Released on December 20, 1946, It’s a Wonderful Life, unfortunately, wasn’t well received by movie-goers at the time due to competition. However, Capra’s film stood the test of time and entered many people’s list of timeless film classics that endures to the present. What makes It’s a Wonderful Life so wonderful and a well-loved classic is its refusal to feed into our cynical side and to instead allow us to love the sappy moments of life.
A quick synopsis of the film, It’s a Wonderful Life follows the life of George Bailey as a young boy all the way to his adult life. What I love in particular about this film is the way Capra chooses to begin the story in media res—George is contemplating suicide on Christmas Eve 1945. Indeed, a little morbid for a Christmas classic but it all makes sense eventually. Because of this, the heavens, literally, interfere. Clarence, not-yet-an-angel, is assigned to be George’s guardian angel in order to gain his wings. This begins the core of the film’s material.
Alongside Clarence, we the audience take a look at George’s life from the age of 11 to the present where he is contemplating jumping off a bridge. We see how compassionate and self-sacrificing that George has been all his life. Born in a small town called Bedford Falls, George had always wanted to leave in order to explore the world and see his passions come to life. However, every time he makes a decision to leave, an event occurs that tugs at his obligations to stay and to see that those he loves at home are well.

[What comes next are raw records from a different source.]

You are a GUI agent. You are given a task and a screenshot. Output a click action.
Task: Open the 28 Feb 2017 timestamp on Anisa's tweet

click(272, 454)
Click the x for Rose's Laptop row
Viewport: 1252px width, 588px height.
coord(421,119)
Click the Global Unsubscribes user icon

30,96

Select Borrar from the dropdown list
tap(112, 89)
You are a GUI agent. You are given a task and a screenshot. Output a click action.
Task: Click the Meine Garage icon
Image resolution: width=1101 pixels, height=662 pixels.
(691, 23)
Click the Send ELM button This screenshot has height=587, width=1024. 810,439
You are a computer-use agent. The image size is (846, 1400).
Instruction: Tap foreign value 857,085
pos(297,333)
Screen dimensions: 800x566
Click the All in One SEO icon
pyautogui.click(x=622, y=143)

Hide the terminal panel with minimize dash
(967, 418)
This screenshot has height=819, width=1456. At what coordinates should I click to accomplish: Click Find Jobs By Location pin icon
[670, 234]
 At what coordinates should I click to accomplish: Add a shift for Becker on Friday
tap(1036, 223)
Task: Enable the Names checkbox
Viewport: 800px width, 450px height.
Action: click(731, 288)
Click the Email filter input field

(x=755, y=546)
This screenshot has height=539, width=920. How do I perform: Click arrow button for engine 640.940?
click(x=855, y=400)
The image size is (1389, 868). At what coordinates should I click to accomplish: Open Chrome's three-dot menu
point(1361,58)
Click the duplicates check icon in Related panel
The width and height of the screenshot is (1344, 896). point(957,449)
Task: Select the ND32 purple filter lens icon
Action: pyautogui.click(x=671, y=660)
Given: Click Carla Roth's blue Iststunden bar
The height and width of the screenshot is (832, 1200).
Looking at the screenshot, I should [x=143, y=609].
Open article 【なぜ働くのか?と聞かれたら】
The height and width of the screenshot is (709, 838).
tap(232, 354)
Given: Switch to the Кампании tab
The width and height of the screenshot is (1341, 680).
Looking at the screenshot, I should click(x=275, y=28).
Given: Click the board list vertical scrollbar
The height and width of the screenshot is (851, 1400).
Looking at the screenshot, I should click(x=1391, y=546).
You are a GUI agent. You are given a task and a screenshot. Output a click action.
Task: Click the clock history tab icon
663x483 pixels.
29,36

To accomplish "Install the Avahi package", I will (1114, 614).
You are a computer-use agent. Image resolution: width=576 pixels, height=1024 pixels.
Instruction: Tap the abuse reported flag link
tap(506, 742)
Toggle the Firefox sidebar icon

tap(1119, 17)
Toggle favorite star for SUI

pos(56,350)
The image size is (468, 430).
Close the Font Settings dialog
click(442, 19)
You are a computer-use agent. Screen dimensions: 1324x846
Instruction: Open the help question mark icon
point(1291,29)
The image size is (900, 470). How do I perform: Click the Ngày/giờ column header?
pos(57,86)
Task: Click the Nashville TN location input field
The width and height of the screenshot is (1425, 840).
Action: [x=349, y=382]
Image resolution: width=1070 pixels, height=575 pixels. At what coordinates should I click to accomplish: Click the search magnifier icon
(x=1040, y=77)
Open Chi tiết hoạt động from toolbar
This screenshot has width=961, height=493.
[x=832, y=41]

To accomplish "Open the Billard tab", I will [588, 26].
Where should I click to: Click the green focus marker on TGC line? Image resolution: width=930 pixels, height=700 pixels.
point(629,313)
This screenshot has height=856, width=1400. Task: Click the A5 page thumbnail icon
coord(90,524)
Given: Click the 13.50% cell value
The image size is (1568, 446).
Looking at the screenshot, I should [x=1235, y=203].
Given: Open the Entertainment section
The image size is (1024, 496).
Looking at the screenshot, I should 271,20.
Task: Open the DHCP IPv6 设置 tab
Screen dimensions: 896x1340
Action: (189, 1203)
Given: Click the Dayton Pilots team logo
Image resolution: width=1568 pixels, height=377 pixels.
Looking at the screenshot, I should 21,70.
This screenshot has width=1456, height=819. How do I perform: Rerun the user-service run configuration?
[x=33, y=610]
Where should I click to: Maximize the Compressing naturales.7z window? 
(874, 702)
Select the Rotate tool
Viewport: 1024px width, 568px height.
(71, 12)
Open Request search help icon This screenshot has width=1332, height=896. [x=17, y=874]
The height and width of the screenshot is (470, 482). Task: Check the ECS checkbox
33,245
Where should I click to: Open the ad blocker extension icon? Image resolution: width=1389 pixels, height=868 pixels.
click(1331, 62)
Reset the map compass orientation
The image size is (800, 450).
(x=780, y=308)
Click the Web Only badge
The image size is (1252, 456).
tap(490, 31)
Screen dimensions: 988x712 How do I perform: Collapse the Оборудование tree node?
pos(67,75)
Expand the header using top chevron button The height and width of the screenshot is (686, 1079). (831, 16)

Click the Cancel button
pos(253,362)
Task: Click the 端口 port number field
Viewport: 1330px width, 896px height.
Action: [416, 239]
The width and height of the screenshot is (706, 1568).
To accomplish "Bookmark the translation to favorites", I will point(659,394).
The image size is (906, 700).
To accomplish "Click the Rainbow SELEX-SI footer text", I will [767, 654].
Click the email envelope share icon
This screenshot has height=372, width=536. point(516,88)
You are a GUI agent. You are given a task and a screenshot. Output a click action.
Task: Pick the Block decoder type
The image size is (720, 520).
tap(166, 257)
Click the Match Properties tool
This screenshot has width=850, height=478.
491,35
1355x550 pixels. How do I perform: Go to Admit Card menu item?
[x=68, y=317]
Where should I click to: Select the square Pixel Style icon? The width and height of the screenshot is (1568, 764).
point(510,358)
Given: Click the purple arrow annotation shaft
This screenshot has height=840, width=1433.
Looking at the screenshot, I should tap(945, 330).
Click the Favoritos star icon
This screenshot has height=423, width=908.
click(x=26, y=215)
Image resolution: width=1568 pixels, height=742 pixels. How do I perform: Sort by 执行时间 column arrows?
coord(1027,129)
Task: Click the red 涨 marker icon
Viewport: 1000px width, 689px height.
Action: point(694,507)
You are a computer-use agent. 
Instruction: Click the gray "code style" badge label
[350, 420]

Things do look up for George: he falls passionatley in love with Mary and marries her; he inherits his father’s small, family business and stands up to the evil, capitalistic Mr. Henry Potter; and makes a warm life and family at Bedford Falls despite never getting the opportunity to explore his dreams. When we see him on Christmas Eve 1945, we see a George lost and desperate because of manipulation on Potter’s part.
But through Clarence’s intervention, George is able to see that his life matters. Despite hardships, things will figure themselves out if we ask for help. At the end of the movie, we see George surrounded by his family, friends, and the townspeople; when they hear he is in trouble, they all gathered together to help him. His compassionate and giving nature rang with the people that he helped and when it was him that was in dire need of help, they were at his side in an instance.
In the end, It’s a Wonderful Life is about life and community and the way we treat ourselves and others. It’s about the interpersonal relationships that we get into and how we choose to contribute to our communities. Capra’s Christmas classic strikes at our hearts, especially this time of the year, and reminds us that life may be difficult and confusing, but at the end of the day, our lives are valid. It’s the most beautiful part of the movie that we should hold dear.